La prière pour les défunts est tout d’abord une façon de leur montrer notre amour et notre 
affection par-dessus l’abîme de la mort.

Mais la prière pour les défunts, ce n'est pas seulement une occasion de nous souvenir d'eux. Prier pour un défunt qui nous a été cher, c'est aussi une manière de dire notre foi, notre confiance en la miséricorde de Dieu.  Prier pour quelqu'un que nous aimons, c'est en quelque sorte dire à Dieu : « Père, maintenant que je ne peux plus rien pour lui, je le confie à ton amour, car je sais que tu prendras soin de lui désormais. »

Cette prière-là n'a pas pour but d'apaiser je ne sais quelle colère de Dieu à l'égard du défunt, mais tout simplement de dire à notre Père du ciel notre confiance en son amour miséricordieux.

 

Mais, nos défunts n’ont-ils pas été des pécheurs (comme nous le sommes tous). Alors comment être sûrs qu’ils sont auprès de Dieu ?

Dans la 1ère épître aux Corinthiens (3, 13-15) saint Paul dit: L’ouvrage de chacun sera mis en pleine lumière au jour du jugement. Utilisant l’image du feu, il ajoute : Cette révélation se fera par le feu ; c’est le feu qui permettra d’apprécier la qualité de l’ouvrage de chacun. Si l’ouvrage construit par quelqu’un résiste, celui-ci recevra un salaire ; s’il est détruit par  le feu, il perdra son salaire, mais lui-même sera sauvé, mais comme s’il était passé à travers le feu.
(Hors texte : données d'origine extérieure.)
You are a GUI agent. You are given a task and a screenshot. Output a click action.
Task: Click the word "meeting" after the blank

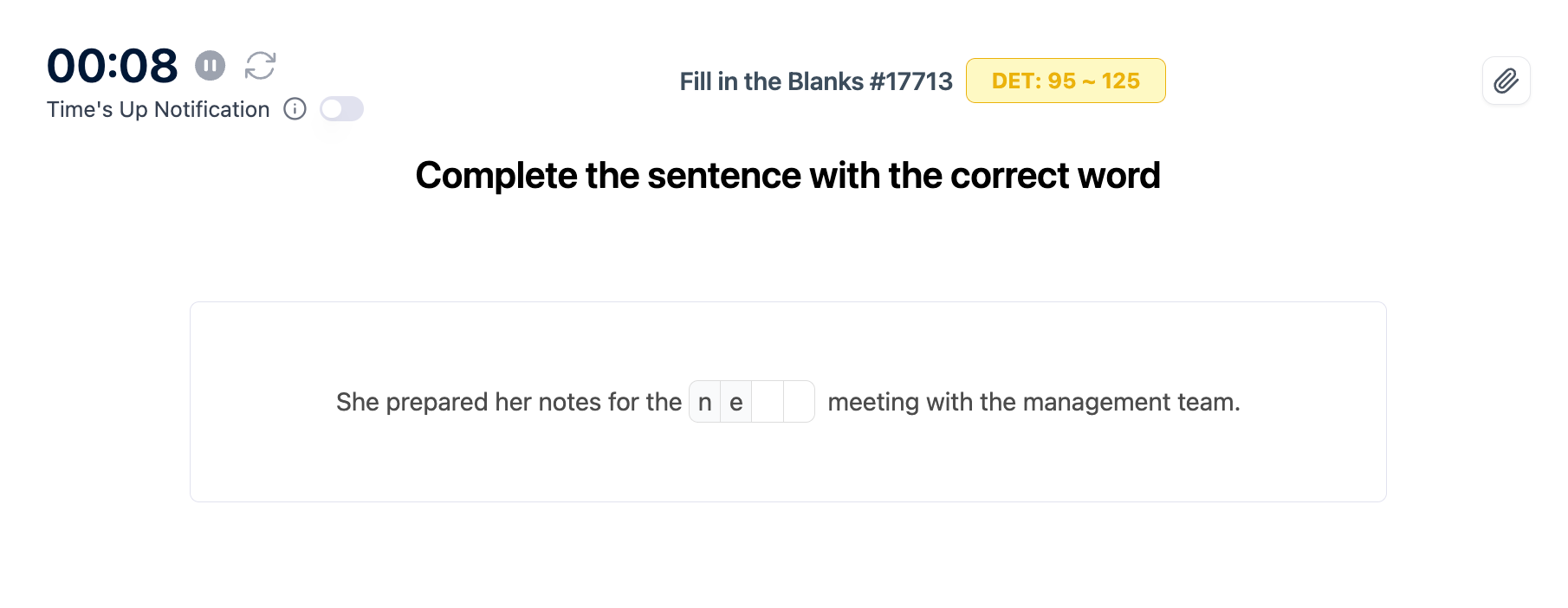click(873, 403)
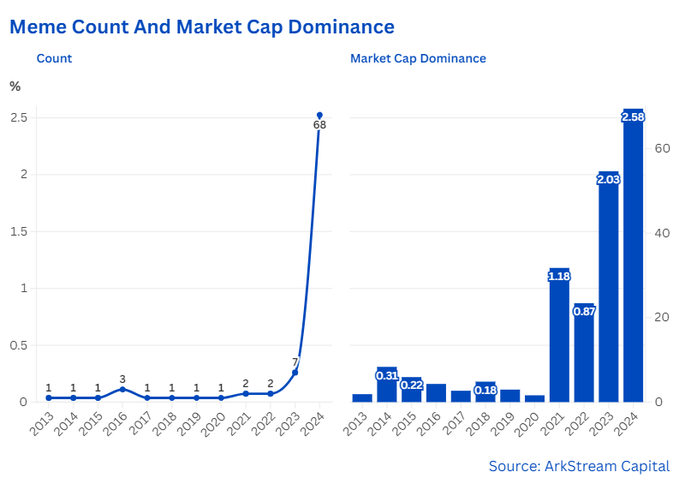Click the chart title Meme Count And Market Cap Dominance
The height and width of the screenshot is (484, 679).
point(202,27)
Ces paroles sont à la fois une mise en garde et un motif pour ne désespérer aucun pécheur.

Elles sont une mise en garde, car elles laissent clairement entendre que tout ce que nous accomplissons ici-bas n’a pas forcément valeur d’éternité.

Mais en même temps elles nous donnent aussi des raisons de ne pas désespérer. Saint Paul est clair à ce sujet : Même celui qui perdra son salaire sera tout de même sauvé, « comme à travers le feu ».
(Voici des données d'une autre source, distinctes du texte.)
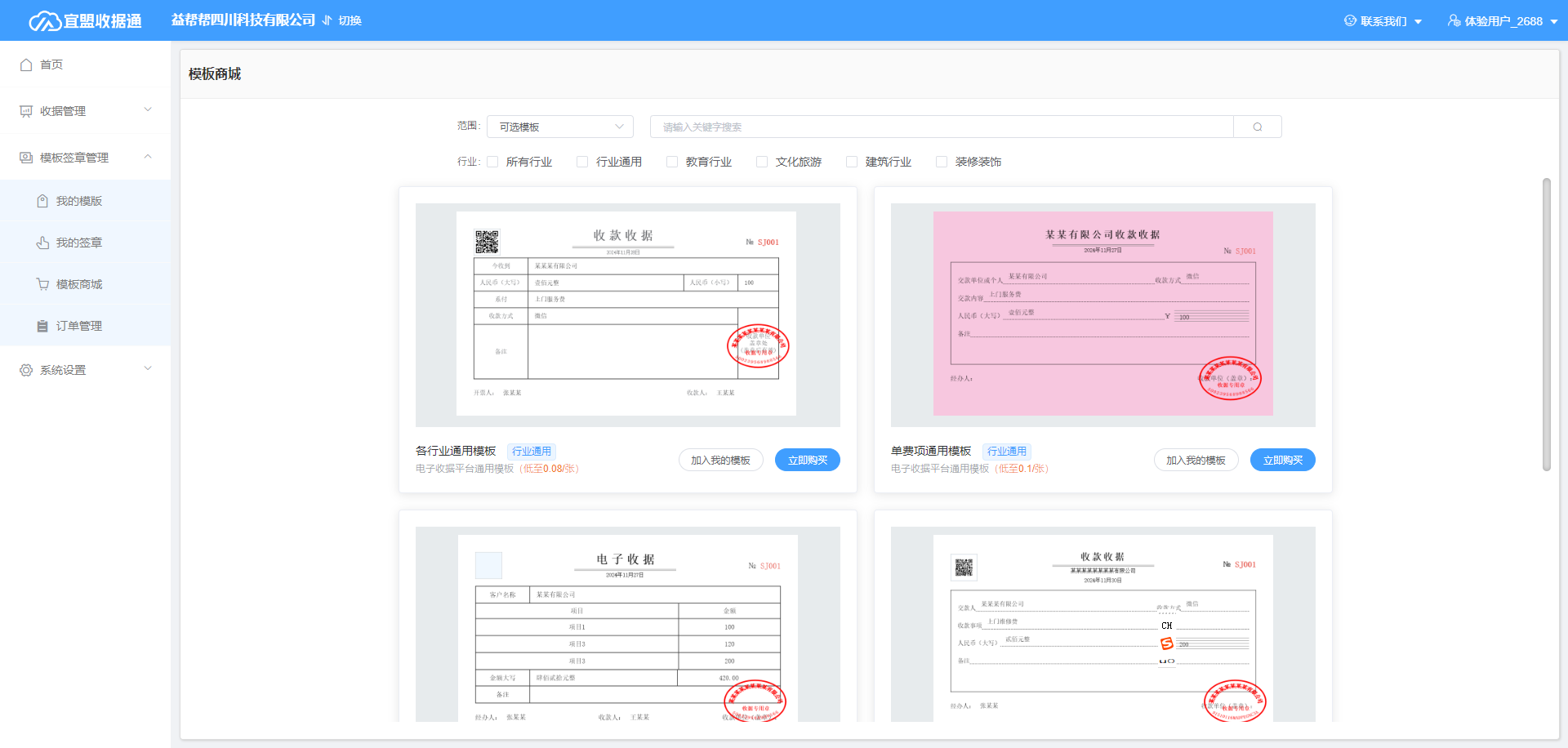Click the home icon in sidebar
This screenshot has width=1568, height=748.
click(x=26, y=65)
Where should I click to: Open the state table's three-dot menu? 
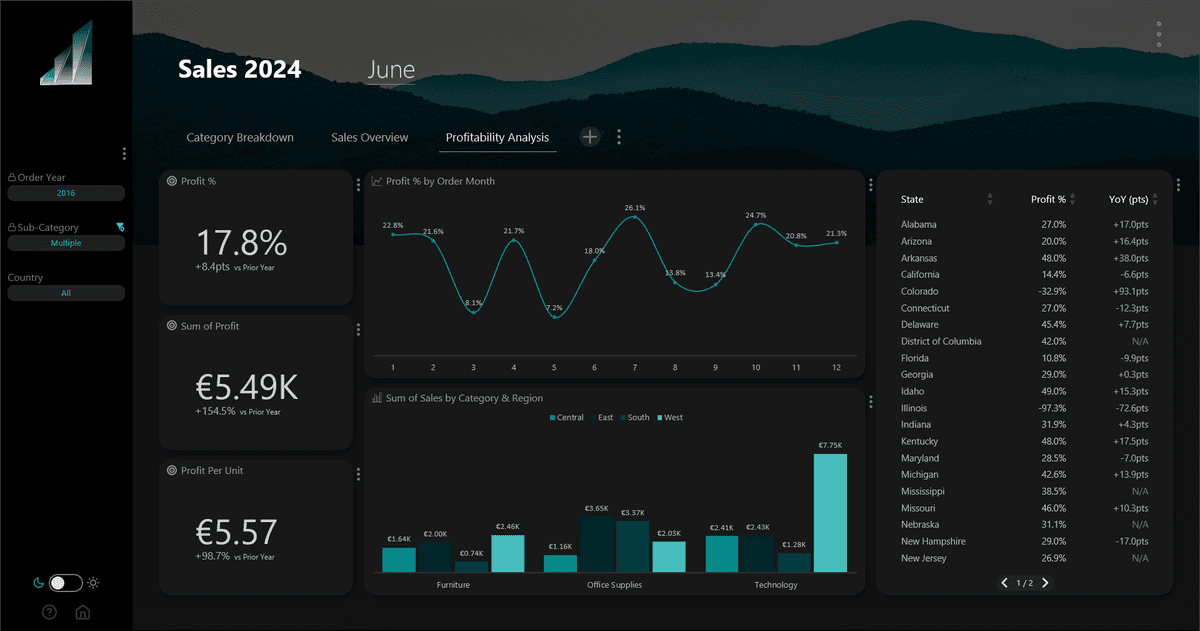pos(1178,185)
Cette parole a donné naissance à la doctrine du purgatoire.

Malheureusement, à ce sujet, la religion populaire a fini par tomber dans des extravagances.

Dans l’imagination de beaucoup, le purgatoire est un lieu où les « âmes » des défunts seraient purifiées par le feu, pendant un temps plus ou moins long, avant de pouvoir accéder au paradis. Et on s’imagine que nos prières et les messes célébrées à leur intention peuvent abréger la durée de leur séjour en ce lieu de souffrance.

Et bien, il faut tordre le cou à notre imagination. Déjà en 1563 le concile de Trente demandait une grande discrétion à ce sujet. Il ordonna : A ce sujet (les évêques) ne laisseront ni exposer ni répandre les idées douteuses ou teintées d’erreur. Quand à celles qui n’éveillent que la curiosité ou la superstition (…) ils les interdiront comme scandaleuses et blessantes pour les fidèles.

Alors, le purgatoire, c’est quoi ?

Disons tout d’abord que le « purgatoire » n’est pas un lieu. Dans l’au-delà, l’espace n’existe pas. C’est un état, « un état de purification ».

Et quand on parle de tant et tant d’années de purgatoire, cela ne veut strictement rien dire non plus, car dans l’au-delà, le temps n’existe pas non plus. Passé, présent et futur sont présents tout ensemble...

Quant au feu du purgatoire, c’est une image, et rien d’autre. (S. Paul a parlé comme d’un feu, et non pas d’un feu réel). Cette image du feu désigne la force purifiante de l’amour de Dieu. Quand Dieu nous accueillera dans sa Maison éternelle, son amour sera comme un feu qui assainit, guérit et parachève tout ce qu’il reste d’imparfait en nous au moment de la mort.

Mais tout cela ne doit pas nous inciter, bien sûr, à vivre d’une manière quelconque.

Il serait imprudent de ne pas tenir compte de l’avertissement du Christ quand il nous dit : Restez en tenue de service et gardez vos lampes allumées (Lc 12, 35).

L’Évangile, en de nombreux passages, laisse entendre que l’échec éternel est possible.

Mais cette possibilité se réalise-t-elle en fait et dans quelles proportions ?

Impossible de le savoir.

C’est pourquoi il est sage de ne pas traiter par le mépris l’invitation du Christ à veiller, à tenir nos lampes allumées, à nous tenir prêts pour notre rencontre avec lui au moment où nous franchiront le seuil de la mort et de l’éternité.